Newsy

Polska daleko za światową czołówką w rozwoju e-administracji

2014-07-28  |  06:25

Polska zajęła dopiero 42. miejsce na świecie pod względem rozwoju e-administracji w 2014 r.  wynika z raportu ONZ. Przedsiębiorcy i mieszkańcy wciąż tracą dużo czasu i pieniędzy na załatwianie urzędowych spraw, a w administracji istnieje jałowy obieg dokumentów. Te same problemy dotyczą samorządów, dlatego powinny one stworzyć platformy, na których mieszkańcy znajdą wszystkie potrzebne e-usługi.
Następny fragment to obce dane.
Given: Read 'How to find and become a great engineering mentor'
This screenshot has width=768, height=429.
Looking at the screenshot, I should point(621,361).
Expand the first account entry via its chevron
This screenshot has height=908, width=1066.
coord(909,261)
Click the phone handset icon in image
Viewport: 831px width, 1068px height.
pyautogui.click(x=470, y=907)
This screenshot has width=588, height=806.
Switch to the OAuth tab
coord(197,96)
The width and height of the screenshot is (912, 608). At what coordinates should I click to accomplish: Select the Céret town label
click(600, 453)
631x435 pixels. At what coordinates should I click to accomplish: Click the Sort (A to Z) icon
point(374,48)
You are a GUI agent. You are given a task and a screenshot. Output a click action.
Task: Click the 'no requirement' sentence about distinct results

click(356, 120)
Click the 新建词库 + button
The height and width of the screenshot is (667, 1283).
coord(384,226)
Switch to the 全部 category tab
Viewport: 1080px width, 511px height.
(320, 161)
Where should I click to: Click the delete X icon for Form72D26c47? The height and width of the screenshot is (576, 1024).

Świat idzie do przodu, technologie się zmieniają, a procesy i procedury komunikacji mieszkańców dużego miasta pozostają ciągle takie same. To rodzi komplikacje, ponieważ przyzwyczajamy się do coraz szybszej wymiany danych. Przyzwyczaja nas do tego m.in. Google, gdzie szybko znajdujemy informacje. Chcielibyśmy, żeby to przekładało się na nasze życie codzienne – ocenia w rozmowie z agencją informacyjną Newseria Biznes Bartosz Palewski z Premium Consulting, współtwórcy Platformy Komunikacji Społecznej Miasto21, która dzięki interaktywnym modułom pozwala przekazywać aktualne informacje, na bieżąco prowadzić dialog z mieszkańcami i zapoznawać lokalną społeczność z planowanymi inwestycjami i projektami.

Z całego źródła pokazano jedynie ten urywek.